Artist Anish Kapoor isn’t saying exactly what the centerpiece of his latest installation, called “Dirty Corner,” represents.
He told French newspaper the Journal du dimanche that it suggests “the vagina of the queen who takes power” and called it a “provocation.” But he told journalists at the Chateau of Versailles on Friday that viewers can interpret it as they like.
“A work has multiple interpretive possibilities,” Kapoor said. “What I am doing here is kind of taking the surface of (renowned French landscape designer) Le Notre’s ordered garden and looking inside.”
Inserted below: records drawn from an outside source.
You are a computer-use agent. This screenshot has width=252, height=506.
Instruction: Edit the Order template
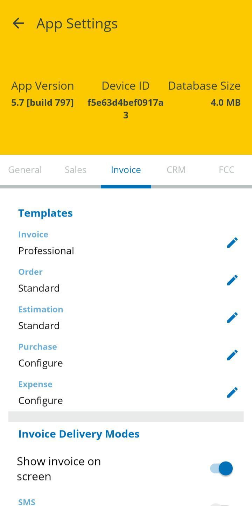[x=232, y=280]
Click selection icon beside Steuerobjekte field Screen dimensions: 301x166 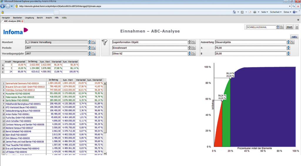click(x=292, y=42)
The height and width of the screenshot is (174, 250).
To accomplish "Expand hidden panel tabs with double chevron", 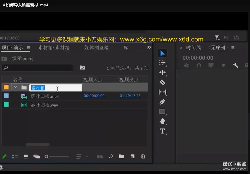I will (x=149, y=47).
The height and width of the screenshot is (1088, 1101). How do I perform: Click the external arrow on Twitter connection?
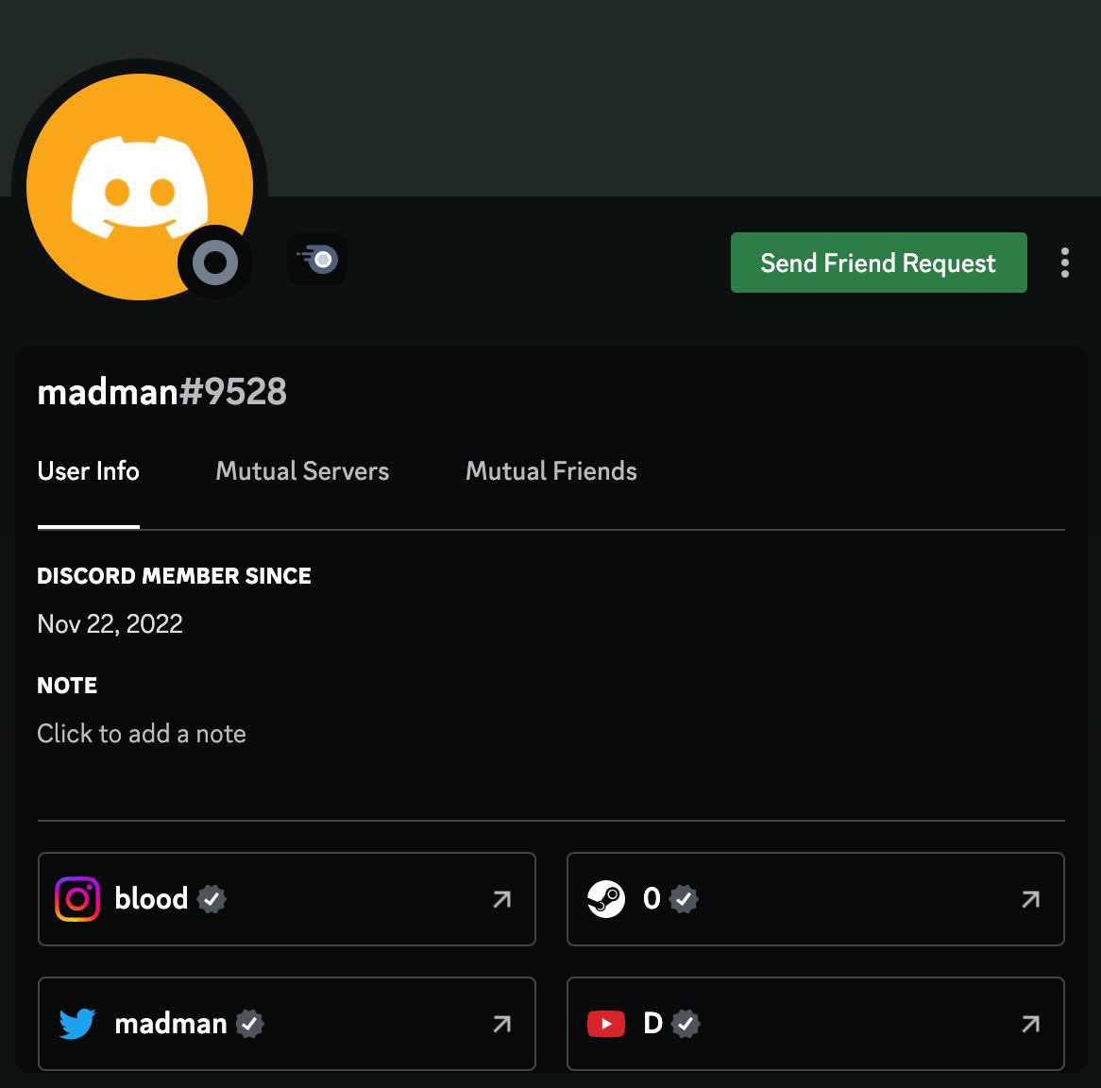[501, 1024]
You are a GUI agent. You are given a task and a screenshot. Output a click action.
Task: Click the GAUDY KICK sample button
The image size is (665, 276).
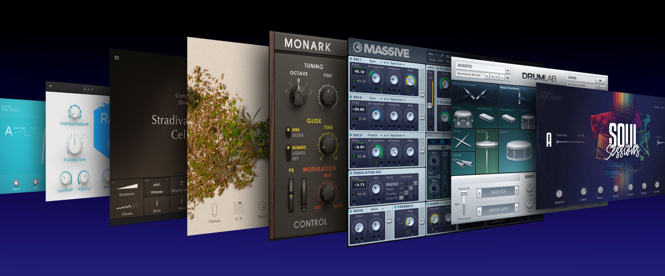tap(498, 192)
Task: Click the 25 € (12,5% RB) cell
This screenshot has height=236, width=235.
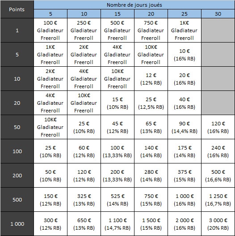Action: pyautogui.click(x=151, y=103)
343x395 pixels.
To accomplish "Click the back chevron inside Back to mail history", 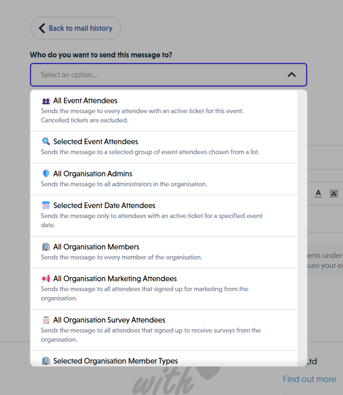I will pos(42,28).
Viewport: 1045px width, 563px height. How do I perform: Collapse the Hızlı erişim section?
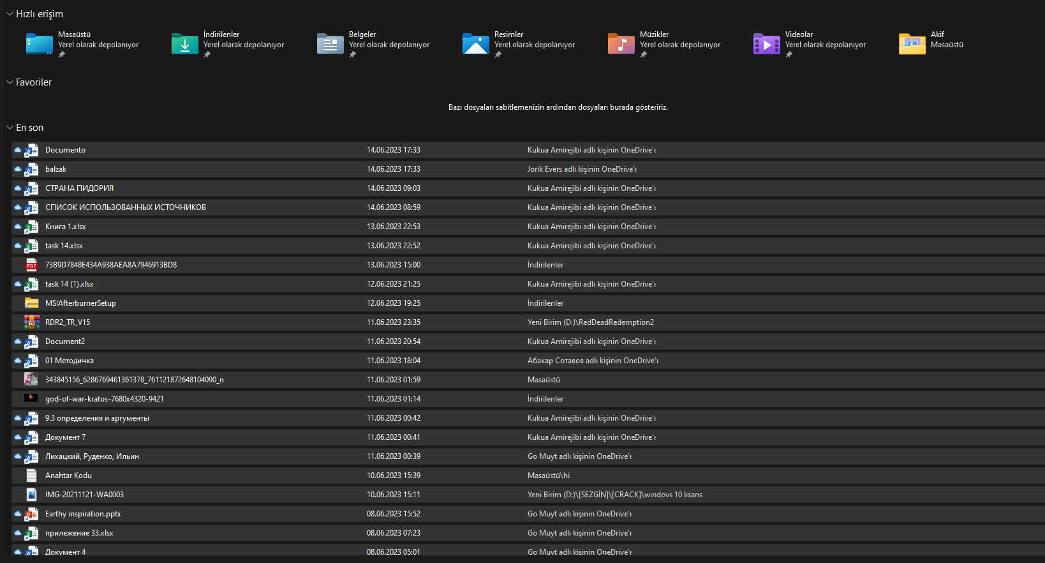(x=10, y=14)
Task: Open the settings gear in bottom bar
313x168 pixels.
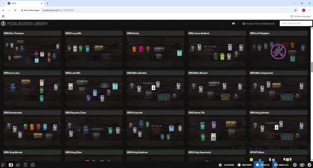Action: pos(295,165)
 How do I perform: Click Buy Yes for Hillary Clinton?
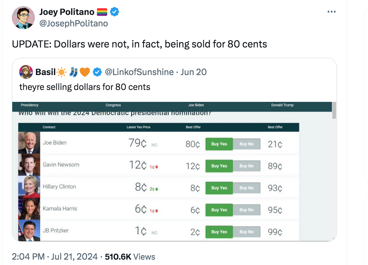point(219,188)
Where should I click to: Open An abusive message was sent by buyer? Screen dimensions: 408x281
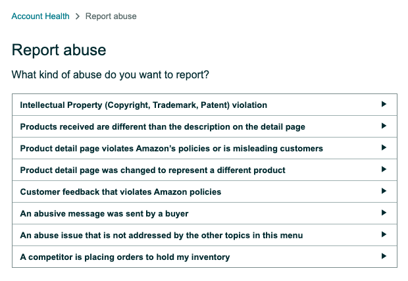tap(104, 214)
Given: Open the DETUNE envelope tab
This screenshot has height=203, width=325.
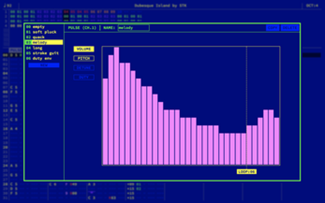Looking at the screenshot, I should point(84,68).
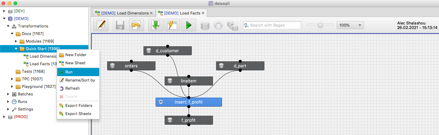The width and height of the screenshot is (439, 135).
Task: Click the gear toolbar icon
Action: 218,25
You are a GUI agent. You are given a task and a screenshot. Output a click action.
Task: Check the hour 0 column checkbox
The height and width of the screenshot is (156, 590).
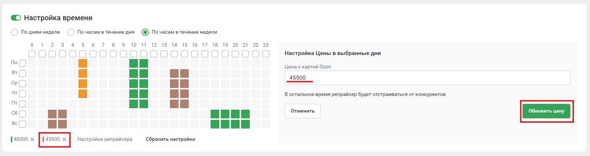click(x=32, y=54)
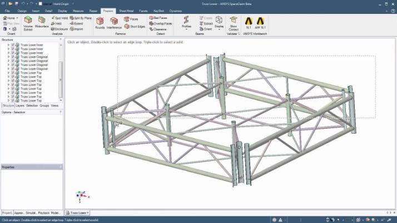Uncheck the first Truss Lower Inner checkbox
397x223 pixels.
click(12, 45)
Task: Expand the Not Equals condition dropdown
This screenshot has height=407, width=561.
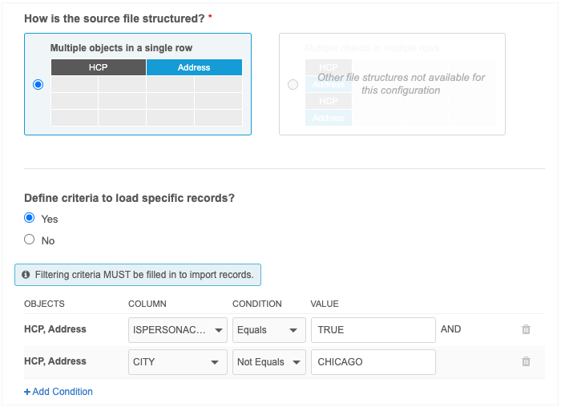Action: [x=269, y=362]
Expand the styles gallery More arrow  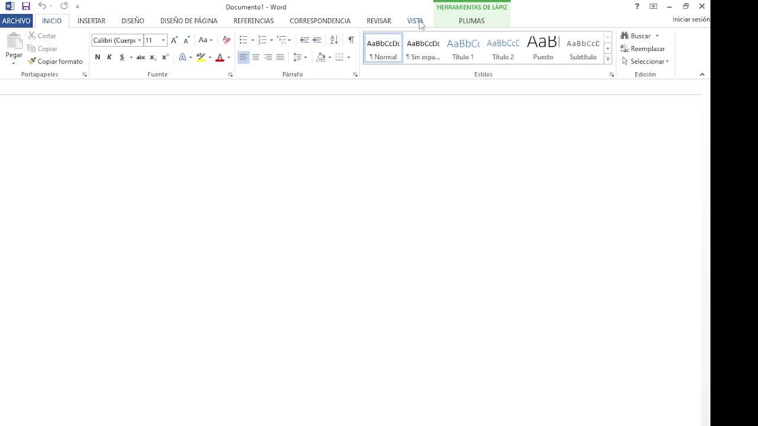pyautogui.click(x=608, y=59)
“Inevitably, one comes across the body, our bodies and a certain level of sexuality,” he said. “But it is certainly not the only thing it is about.”
The conservative Versailles mayor tweeted his disapproval, and some far-right bloggers expressed theirs, but viewers seemed largely unperturbed.
Brittany Watson, a 28-year-old visiting from Virginia, said, “I think it is appropriate. I mean, a human body is a work of art.”
Versailles resident and retired professor Pierre Dhainaut took issue with the sculpture for other reasons.
“This is a bit of a mess, a heap of metal, rocks,” he said. “I know it is a composition, but let’s say that this is ruining the perspective that visitors of the castle may have,” he said.
Sexually controversial art is not rare in and around Paris, but occasionally prompts anger. An installation that some said resembled a giant sex toy was vandalized last year.